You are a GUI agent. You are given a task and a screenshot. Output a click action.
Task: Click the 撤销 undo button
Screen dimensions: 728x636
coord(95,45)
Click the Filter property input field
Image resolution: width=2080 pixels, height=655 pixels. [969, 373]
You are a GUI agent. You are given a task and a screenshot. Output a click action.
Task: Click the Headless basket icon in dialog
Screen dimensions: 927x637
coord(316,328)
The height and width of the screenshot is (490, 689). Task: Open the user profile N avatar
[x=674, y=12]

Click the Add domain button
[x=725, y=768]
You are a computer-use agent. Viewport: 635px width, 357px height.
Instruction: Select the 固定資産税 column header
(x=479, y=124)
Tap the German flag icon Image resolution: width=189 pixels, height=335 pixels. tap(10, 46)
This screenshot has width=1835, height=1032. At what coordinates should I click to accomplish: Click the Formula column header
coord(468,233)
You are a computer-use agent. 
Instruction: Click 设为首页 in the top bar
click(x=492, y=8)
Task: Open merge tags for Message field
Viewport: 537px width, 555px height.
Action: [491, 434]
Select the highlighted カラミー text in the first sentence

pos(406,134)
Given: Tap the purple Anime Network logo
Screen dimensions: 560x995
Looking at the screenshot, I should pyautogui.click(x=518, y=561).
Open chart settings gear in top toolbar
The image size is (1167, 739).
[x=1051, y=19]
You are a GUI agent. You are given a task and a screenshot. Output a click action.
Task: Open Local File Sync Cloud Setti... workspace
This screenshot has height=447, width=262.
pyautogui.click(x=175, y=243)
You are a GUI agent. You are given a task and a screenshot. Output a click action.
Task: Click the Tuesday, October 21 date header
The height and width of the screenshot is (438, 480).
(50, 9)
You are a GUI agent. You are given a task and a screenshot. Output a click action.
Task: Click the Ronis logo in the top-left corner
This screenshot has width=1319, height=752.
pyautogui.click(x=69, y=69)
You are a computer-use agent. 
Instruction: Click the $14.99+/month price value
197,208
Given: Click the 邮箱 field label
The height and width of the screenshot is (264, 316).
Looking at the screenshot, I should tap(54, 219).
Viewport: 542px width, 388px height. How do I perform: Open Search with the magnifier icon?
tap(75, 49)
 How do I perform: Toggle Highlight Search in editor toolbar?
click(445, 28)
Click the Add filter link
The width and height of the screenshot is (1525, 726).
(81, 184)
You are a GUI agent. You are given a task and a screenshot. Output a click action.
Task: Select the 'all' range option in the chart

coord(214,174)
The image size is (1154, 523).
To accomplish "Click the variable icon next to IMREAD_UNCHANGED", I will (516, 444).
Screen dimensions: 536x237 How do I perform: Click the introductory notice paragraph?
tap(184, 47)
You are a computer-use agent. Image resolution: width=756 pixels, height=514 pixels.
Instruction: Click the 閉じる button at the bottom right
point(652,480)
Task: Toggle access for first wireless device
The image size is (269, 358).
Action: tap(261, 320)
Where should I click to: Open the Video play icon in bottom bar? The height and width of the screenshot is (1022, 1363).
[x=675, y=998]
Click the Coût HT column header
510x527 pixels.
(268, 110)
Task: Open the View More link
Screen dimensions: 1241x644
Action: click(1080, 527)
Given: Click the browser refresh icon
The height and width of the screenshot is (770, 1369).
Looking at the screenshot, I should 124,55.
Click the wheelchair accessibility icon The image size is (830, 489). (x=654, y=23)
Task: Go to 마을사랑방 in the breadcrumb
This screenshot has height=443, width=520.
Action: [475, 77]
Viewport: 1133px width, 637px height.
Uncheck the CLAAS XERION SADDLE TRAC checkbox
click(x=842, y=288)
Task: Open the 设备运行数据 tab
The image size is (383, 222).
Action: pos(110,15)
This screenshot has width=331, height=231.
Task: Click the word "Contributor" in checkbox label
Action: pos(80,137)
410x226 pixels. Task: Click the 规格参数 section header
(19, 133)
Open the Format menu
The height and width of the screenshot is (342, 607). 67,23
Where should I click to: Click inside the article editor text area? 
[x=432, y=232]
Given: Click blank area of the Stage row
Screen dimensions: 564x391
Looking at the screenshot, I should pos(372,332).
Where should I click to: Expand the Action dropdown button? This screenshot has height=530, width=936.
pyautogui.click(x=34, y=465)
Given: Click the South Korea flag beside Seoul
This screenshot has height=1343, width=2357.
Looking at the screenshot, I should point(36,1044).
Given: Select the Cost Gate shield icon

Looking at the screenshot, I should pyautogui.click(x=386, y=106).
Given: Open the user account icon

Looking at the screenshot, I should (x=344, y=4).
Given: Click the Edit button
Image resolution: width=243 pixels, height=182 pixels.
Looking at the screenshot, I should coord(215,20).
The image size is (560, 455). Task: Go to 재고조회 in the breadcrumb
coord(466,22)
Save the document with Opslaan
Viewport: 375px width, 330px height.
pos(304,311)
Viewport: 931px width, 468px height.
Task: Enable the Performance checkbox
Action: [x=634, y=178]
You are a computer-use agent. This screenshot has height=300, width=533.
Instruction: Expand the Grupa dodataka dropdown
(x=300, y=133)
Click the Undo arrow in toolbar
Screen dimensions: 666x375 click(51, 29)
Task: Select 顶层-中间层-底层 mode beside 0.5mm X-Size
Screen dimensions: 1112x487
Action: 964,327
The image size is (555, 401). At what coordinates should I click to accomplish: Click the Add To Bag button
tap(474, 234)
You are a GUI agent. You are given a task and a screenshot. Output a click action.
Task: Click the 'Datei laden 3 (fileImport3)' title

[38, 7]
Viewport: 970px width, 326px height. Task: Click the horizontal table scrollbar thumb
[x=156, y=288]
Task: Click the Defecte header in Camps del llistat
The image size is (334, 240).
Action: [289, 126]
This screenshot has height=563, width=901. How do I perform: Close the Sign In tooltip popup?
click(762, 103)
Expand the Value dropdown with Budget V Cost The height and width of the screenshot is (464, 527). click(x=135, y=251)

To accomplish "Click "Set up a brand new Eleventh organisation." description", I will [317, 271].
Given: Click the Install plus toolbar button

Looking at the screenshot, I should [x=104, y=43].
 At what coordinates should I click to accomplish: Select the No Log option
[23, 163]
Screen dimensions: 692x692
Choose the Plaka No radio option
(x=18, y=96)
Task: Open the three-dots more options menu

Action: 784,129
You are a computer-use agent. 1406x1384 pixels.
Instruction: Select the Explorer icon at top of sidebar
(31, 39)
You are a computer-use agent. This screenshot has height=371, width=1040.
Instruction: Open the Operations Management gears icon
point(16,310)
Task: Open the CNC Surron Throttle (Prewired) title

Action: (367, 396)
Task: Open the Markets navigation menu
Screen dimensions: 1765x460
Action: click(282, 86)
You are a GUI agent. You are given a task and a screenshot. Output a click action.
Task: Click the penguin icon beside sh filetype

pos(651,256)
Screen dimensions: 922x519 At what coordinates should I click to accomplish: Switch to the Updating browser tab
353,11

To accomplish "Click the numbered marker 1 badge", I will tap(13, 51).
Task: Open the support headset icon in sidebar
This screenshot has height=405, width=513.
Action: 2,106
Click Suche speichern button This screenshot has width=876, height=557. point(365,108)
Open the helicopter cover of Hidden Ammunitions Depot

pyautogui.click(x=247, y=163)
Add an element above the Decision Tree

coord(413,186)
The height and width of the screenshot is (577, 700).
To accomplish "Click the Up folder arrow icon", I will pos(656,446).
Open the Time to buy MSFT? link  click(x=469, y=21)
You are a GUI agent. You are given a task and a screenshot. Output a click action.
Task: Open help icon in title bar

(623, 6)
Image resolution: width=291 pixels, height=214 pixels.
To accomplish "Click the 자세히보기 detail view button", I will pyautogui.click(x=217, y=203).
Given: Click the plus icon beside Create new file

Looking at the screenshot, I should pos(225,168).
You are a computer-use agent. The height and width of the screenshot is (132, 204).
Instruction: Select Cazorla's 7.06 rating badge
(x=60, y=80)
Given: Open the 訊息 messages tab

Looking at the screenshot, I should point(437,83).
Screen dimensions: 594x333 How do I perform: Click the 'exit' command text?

◆ ◆ ◆ ◆ ◆ ◆ ◆

### Instructions for the task
Please reproduce the material word for word, starting at the line containing "Where should I click to: Expand" and ending at the line containing "Looking at the screenshot, I should coord(215,20).", with both of those lines included.

### Correct output
Where should I click to: Expand the Action dropdown button? This screenshot has height=530, width=936.
pyautogui.click(x=34, y=465)
Given: Click the South Korea flag beside Seoul
This screenshot has height=1343, width=2357.
Looking at the screenshot, I should point(36,1044).
Given: Select the Cost Gate shield icon

Looking at the screenshot, I should pyautogui.click(x=386, y=106).
Given: Open the user account icon

Looking at the screenshot, I should (x=344, y=4).
Given: Click the Edit button
Image resolution: width=243 pixels, height=182 pixels.
Looking at the screenshot, I should coord(215,20).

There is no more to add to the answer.